National Planning Framework response: “Wellbeing must be at the heart of the process”
9 March 2021
Children in Scotland has responded to the Scottish Government’s National Planning Framework Position Statement, calling for a greater emphasis on health and wellbeing and the adoption of a people-focused planning system.
In our response we welcome the broad intersectional approach in the government's statement, and acknowledge its reference to inequalities in communities, such as lack of green space, unsuitable play areas or vacant and derelict land.
We also support the commitment to net-zero emissions in future planning.
However, we believe it is vital that the planning framework takes account of the needs of children, young people and families and facilitates their meaningful involvement in the development and planning process to guide decision and investment.
In our Manifesto for the 2021-26 Scottish Parliament we call for consideration to be given to the UNICEF Child Friendly Cities model, which aims to ensure that children and young people's needs are at the heart of local decision-making and planning.
This is an approach that the Scottish Government should embrace as part of the planning framework, we argue.
Investment in person-centred planning, a commitment to a wellbeing economy and place-based investment are also amongst our top-level recommendations.
Chris Ross, Children in Scotland's Senior Policy, Projects and Participation Officer, said:
“The Scottish Government’s position statement outlines a range of positive policy suggestions that could support better places and, most importantly, better outcomes for those who live there.
"To achieve this, it is vital that children, young people and families have input to ensure investment reflect their needs.

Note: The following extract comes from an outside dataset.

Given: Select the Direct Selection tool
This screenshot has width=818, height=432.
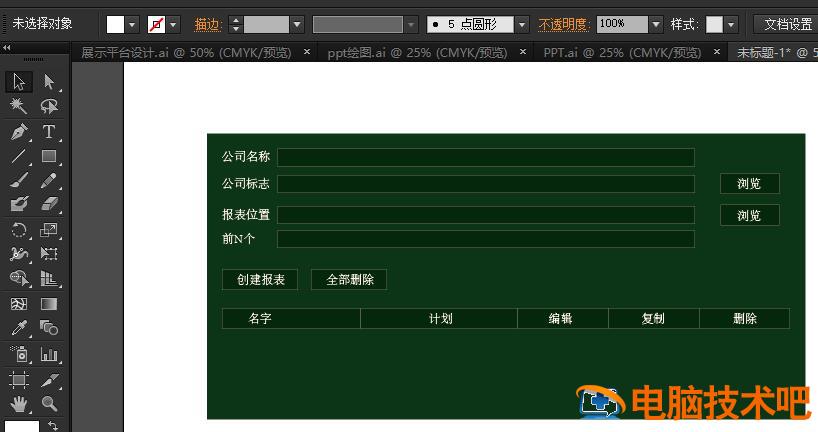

"We know from our own project work that they have clear views about the places they live and what could change.
"It is important for the Scottish Government, planning authorities and others involved in local planning to learn from our projects, and others like them, about how to meaningfully engage children and young people in discussions about place and planning for better outcomes for all.”
The response highlights the requirement to tackle wider systemic issues such as poverty, inequality and discrimination.
It recognises the need for both meaningful resources and political will in order to deliver a truly wellbeing and people-centred planning system.
The response supports many of the recommendations and calls made within our Manifesto for 2021-26, published in November 2020.